Deacon tire fermement mes cheveux en gémissant alors que le frottement de nos deux entrejambes ne fait qu’aggraver la situation. La chaleur m’irradie totalement.
Nous finissons en travers du lit, Pacey au-dessus, assit sur mes jambes ; haletant. Il retire son pull et l’envoie quelque part dans la pièce. Le léger changement de température lui file des frissons sur sa peau bronzée par le soleil. Mes yeux dérivent vers ce torse que j’ai tant de fois aperçu au cours de ces longs mois. Il est finement dessiné, chaque contour de ses muscles est traçable du bout des doigts et je compte bien tester cette théorie avec ma langue dans quelques minutes.

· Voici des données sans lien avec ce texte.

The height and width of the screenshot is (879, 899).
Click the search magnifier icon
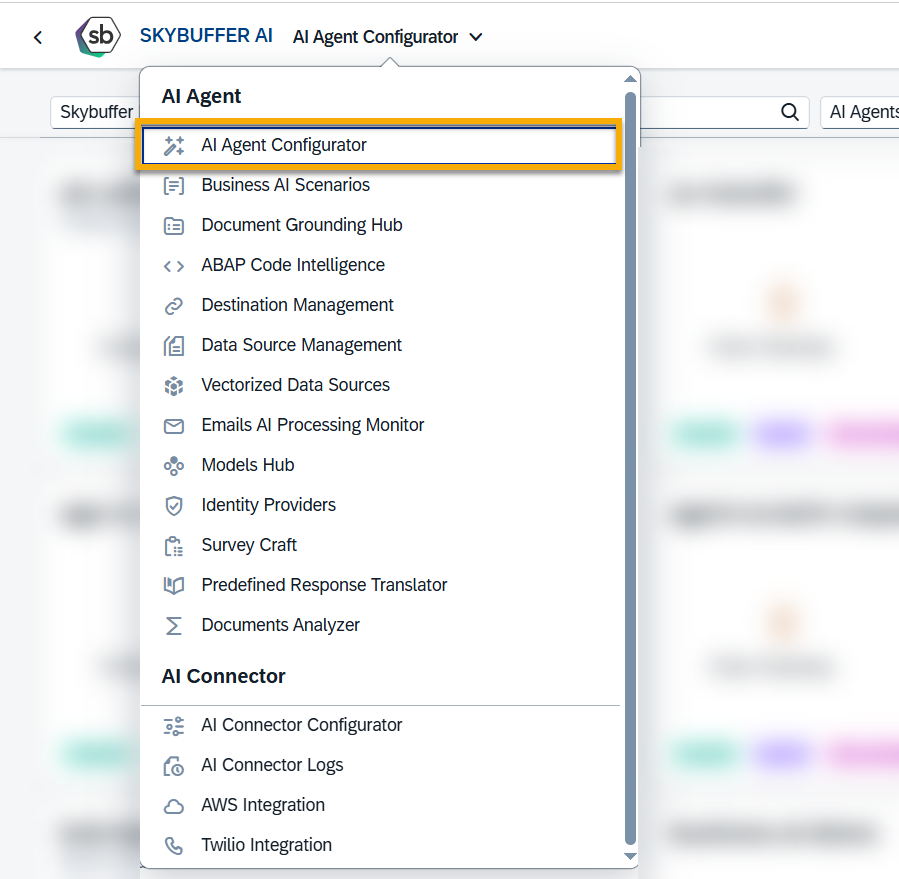(789, 112)
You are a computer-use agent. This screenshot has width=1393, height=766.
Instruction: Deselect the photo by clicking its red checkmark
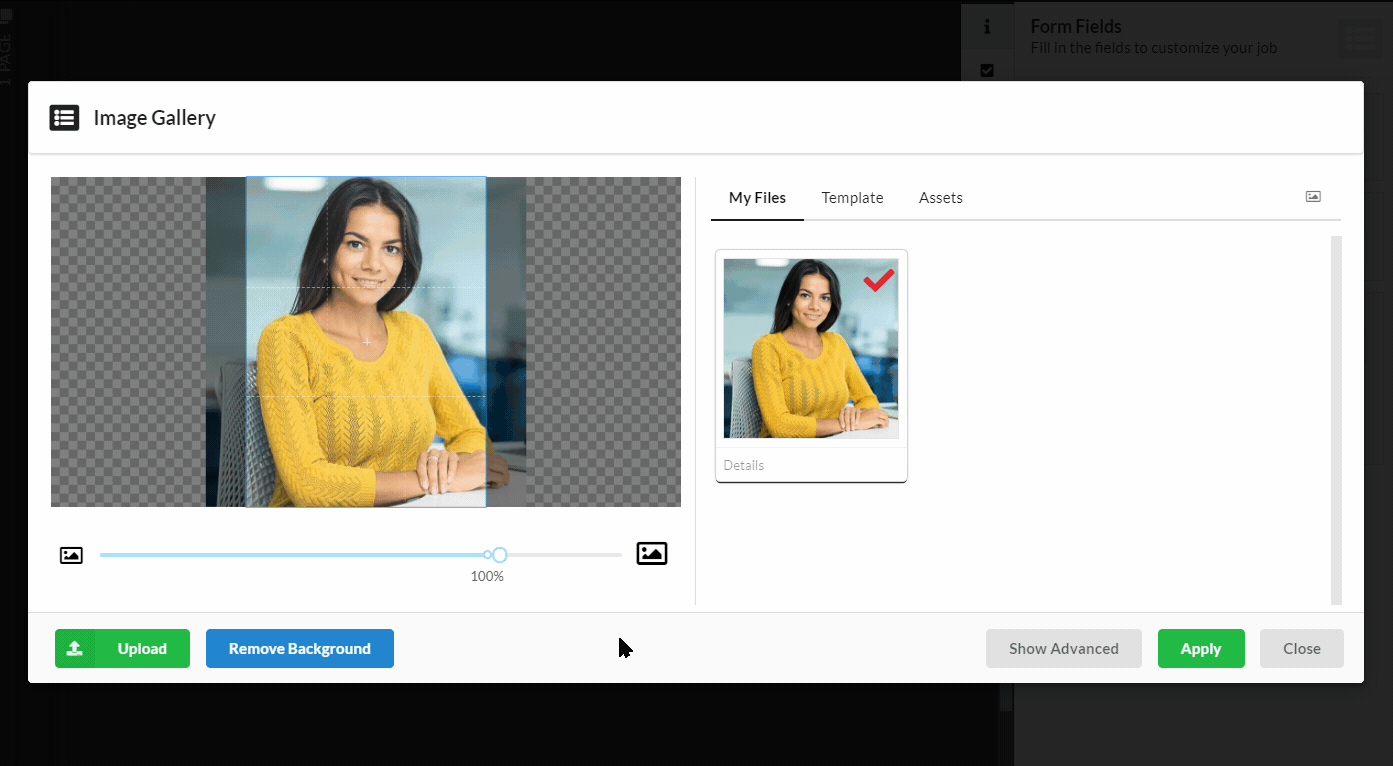(x=878, y=281)
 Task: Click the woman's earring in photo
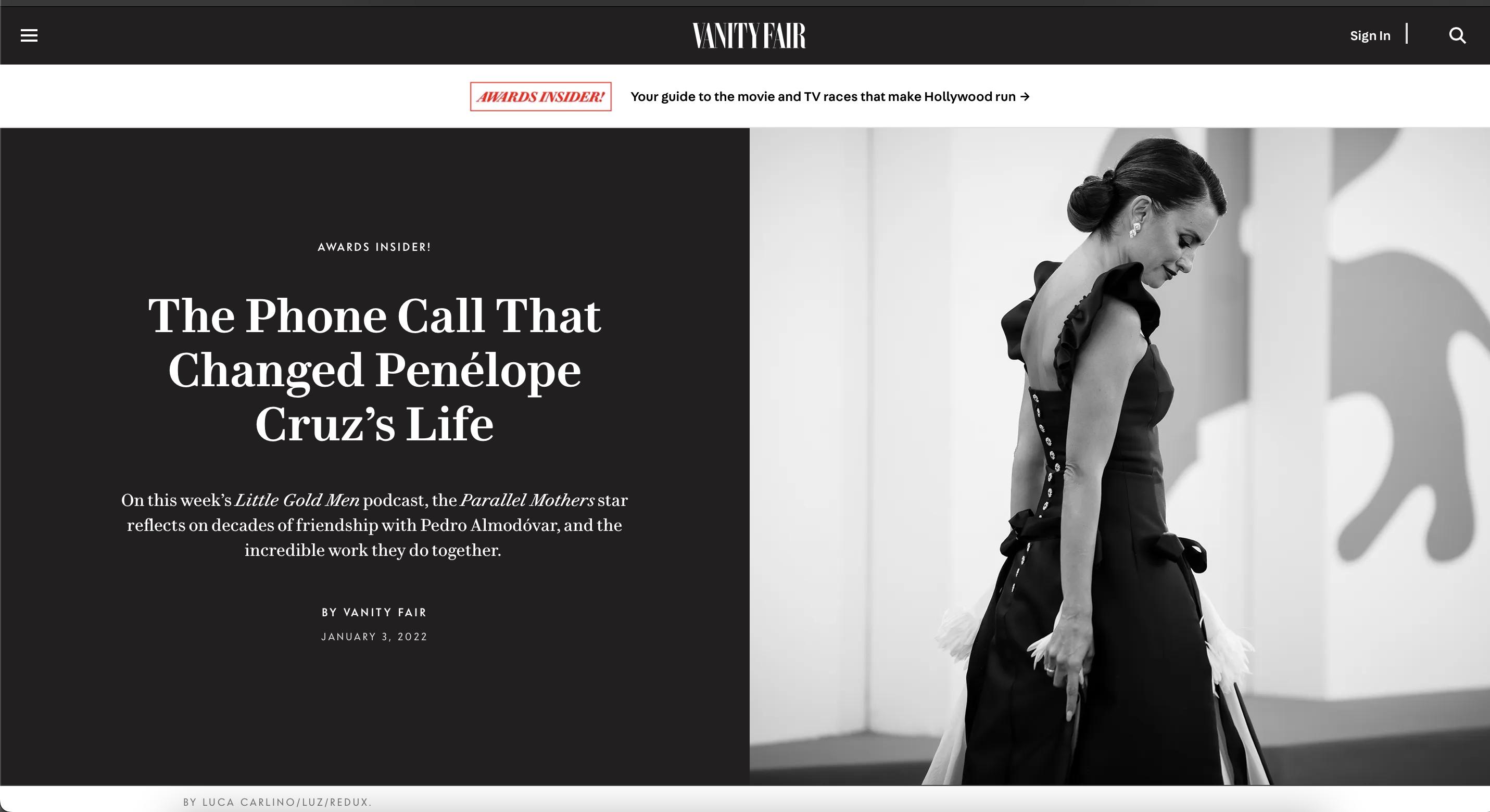pyautogui.click(x=1135, y=230)
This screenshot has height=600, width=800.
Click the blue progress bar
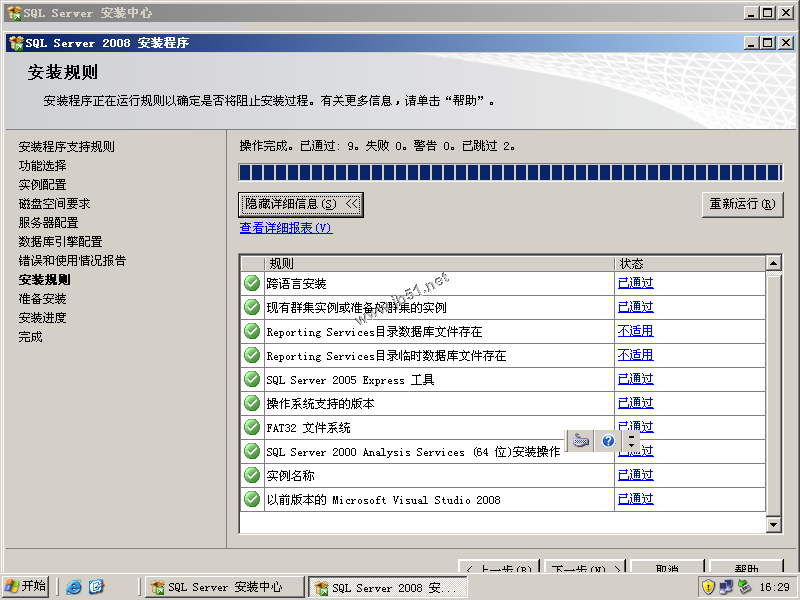coord(510,172)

Mon meilleur ami agrippe le bas de mon t-shirt et me l’enlève avec facilité. Deacon saisit mes plaques que je n’ai toujours pas retirées et m’attire à lui pour m’embrasser de nouveau. Nos deux torses se retrouvent plaqués l’un contre l’autre, mes mains remontent le long de son dos musclé puis descendent plus bas, vers ce qui se presse contre mon ventre et se frotte dangereusement contre mon sexe.
— Qu’est-ce que tu me fais, murmure-t-il contre ma bouche, essoufflé.